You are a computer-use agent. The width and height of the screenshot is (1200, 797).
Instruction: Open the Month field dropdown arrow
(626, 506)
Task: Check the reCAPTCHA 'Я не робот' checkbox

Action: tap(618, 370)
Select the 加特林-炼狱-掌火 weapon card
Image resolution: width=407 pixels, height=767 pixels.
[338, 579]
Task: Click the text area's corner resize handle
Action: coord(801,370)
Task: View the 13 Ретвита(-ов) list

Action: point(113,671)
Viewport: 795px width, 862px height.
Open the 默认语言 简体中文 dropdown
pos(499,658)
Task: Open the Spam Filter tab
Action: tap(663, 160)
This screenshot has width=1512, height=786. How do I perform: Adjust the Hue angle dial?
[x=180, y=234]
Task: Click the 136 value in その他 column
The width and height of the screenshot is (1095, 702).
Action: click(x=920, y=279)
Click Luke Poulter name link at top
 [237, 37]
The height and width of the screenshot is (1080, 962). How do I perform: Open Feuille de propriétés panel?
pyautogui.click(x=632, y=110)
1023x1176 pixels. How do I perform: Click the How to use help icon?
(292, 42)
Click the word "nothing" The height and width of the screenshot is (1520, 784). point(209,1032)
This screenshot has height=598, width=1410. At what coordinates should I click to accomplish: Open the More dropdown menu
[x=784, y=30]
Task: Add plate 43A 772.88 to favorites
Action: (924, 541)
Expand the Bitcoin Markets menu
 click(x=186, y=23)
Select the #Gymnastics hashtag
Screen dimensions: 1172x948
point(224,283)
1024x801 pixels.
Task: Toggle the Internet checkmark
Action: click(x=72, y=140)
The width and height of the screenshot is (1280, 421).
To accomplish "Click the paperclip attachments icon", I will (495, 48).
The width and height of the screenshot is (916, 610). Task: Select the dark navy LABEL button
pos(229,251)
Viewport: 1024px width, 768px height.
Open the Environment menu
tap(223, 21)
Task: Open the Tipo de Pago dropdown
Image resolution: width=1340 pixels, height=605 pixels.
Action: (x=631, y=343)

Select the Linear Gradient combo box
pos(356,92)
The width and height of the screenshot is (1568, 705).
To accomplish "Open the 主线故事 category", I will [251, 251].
......
Show each line of the data above that contains the word "will".

To accomplish "Click the paperclip attachments icon", I will (495, 48).
To accomplish "Open the 主线故事 category", I will [251, 251].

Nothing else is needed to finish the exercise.